Brief: Repeat the following material line for line, with no changes.

(Dataset excerpt)
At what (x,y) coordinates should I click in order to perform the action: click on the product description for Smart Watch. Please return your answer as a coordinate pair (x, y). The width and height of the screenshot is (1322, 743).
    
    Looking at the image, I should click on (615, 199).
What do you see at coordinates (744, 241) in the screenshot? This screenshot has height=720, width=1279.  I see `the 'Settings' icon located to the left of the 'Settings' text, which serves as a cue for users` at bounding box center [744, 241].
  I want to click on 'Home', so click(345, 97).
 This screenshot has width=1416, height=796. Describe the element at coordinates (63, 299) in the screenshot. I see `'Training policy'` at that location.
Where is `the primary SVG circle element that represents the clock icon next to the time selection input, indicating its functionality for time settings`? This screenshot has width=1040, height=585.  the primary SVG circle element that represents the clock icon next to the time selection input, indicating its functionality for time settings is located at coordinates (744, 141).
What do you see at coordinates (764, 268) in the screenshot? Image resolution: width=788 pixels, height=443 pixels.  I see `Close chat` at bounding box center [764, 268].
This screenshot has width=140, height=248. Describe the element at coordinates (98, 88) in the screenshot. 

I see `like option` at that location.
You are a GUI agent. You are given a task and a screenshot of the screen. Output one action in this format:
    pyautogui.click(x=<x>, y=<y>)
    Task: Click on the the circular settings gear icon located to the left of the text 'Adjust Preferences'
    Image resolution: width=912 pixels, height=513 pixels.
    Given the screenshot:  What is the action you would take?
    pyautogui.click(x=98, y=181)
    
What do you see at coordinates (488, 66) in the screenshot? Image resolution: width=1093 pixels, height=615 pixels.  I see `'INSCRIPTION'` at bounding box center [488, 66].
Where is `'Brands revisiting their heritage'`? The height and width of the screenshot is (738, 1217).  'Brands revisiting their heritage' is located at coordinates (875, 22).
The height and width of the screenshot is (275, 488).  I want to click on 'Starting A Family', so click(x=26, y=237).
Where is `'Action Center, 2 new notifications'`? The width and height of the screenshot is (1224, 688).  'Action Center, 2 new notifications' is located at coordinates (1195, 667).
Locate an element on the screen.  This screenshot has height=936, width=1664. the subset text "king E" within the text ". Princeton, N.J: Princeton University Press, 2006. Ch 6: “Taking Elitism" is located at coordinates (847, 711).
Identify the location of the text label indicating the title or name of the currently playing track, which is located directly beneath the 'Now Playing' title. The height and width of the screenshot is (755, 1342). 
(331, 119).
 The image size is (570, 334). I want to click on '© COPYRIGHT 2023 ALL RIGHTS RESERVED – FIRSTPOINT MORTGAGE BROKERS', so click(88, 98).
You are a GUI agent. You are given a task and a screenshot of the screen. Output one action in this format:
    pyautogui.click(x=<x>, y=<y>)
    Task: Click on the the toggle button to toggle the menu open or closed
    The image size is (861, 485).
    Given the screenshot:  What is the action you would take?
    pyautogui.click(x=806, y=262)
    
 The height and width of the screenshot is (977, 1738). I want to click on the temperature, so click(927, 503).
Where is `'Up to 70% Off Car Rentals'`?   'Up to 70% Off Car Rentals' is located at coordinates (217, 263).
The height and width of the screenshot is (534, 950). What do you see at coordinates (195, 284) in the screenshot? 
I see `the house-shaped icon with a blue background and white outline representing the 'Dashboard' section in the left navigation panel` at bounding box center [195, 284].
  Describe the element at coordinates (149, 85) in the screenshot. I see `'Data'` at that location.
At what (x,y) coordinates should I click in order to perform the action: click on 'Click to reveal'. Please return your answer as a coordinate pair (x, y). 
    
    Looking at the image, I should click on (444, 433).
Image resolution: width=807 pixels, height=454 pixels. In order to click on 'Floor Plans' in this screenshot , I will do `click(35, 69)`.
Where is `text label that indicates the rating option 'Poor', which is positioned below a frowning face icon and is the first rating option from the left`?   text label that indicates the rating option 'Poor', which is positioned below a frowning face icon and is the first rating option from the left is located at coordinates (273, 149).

Written reply:
At what (x,y) coordinates should I click in order to perform the action: click on the product description for Smart Watch. Please return your answer as a coordinate pair (x, y). The width and height of the screenshot is (1322, 743).
    
    Looking at the image, I should click on (615, 199).
What do you see at coordinates (744, 241) in the screenshot? This screenshot has height=720, width=1279.  I see `the 'Settings' icon located to the left of the 'Settings' text, which serves as a cue for users` at bounding box center [744, 241].
  I want to click on 'Home', so click(345, 97).
 This screenshot has width=1416, height=796. Describe the element at coordinates (63, 299) in the screenshot. I see `'Training policy'` at that location.
Where is `the primary SVG circle element that represents the clock icon next to the time selection input, indicating its functionality for time settings`? This screenshot has width=1040, height=585.  the primary SVG circle element that represents the clock icon next to the time selection input, indicating its functionality for time settings is located at coordinates (744, 141).
What do you see at coordinates (764, 268) in the screenshot? Image resolution: width=788 pixels, height=443 pixels.  I see `Close chat` at bounding box center [764, 268].
This screenshot has width=140, height=248. Describe the element at coordinates (98, 88) in the screenshot. 

I see `like option` at that location.
You are a GUI agent. You are given a task and a screenshot of the screen. Output one action in this format:
    pyautogui.click(x=<x>, y=<y>)
    Task: Click on the the circular settings gear icon located to the left of the text 'Adjust Preferences'
    Image resolution: width=912 pixels, height=513 pixels.
    Given the screenshot:  What is the action you would take?
    pyautogui.click(x=98, y=181)
    
What do you see at coordinates (488, 66) in the screenshot? Image resolution: width=1093 pixels, height=615 pixels.  I see `'INSCRIPTION'` at bounding box center [488, 66].
Where is `'Brands revisiting their heritage'`? The height and width of the screenshot is (738, 1217).  'Brands revisiting their heritage' is located at coordinates (875, 22).
The height and width of the screenshot is (275, 488).  I want to click on 'Starting A Family', so click(x=26, y=237).
Where is `'Action Center, 2 new notifications'`? The width and height of the screenshot is (1224, 688).  'Action Center, 2 new notifications' is located at coordinates (1195, 667).
Locate an element on the screen.  This screenshot has height=936, width=1664. the subset text "king E" within the text ". Princeton, N.J: Princeton University Press, 2006. Ch 6: “Taking Elitism" is located at coordinates (847, 711).
Identify the location of the text label indicating the title or name of the currently playing track, which is located directly beneath the 'Now Playing' title. The height and width of the screenshot is (755, 1342). 
(331, 119).
 The image size is (570, 334). I want to click on '© COPYRIGHT 2023 ALL RIGHTS RESERVED – FIRSTPOINT MORTGAGE BROKERS', so click(88, 98).
You are a GUI agent. You are given a task and a screenshot of the screen. Output one action in this format:
    pyautogui.click(x=<x>, y=<y>)
    Task: Click on the the toggle button to toggle the menu open or closed
    The image size is (861, 485).
    Given the screenshot:  What is the action you would take?
    pyautogui.click(x=806, y=262)
    
 The height and width of the screenshot is (977, 1738). I want to click on the temperature, so click(927, 503).
Where is `'Up to 70% Off Car Rentals'`?   'Up to 70% Off Car Rentals' is located at coordinates (217, 263).
The height and width of the screenshot is (534, 950). What do you see at coordinates (195, 284) in the screenshot? 
I see `the house-shaped icon with a blue background and white outline representing the 'Dashboard' section in the left navigation panel` at bounding box center [195, 284].
  Describe the element at coordinates (149, 85) in the screenshot. I see `'Data'` at that location.
At what (x,y) coordinates should I click in order to perform the action: click on 'Click to reveal'. Please return your answer as a coordinate pair (x, y). 
    
    Looking at the image, I should click on (444, 433).
Image resolution: width=807 pixels, height=454 pixels. In order to click on 'Floor Plans' in this screenshot , I will do `click(35, 69)`.
Where is `text label that indicates the rating option 'Poor', which is positioned below a frowning face icon and is the first rating option from the left`?   text label that indicates the rating option 'Poor', which is positioned below a frowning face icon and is the first rating option from the left is located at coordinates (273, 149).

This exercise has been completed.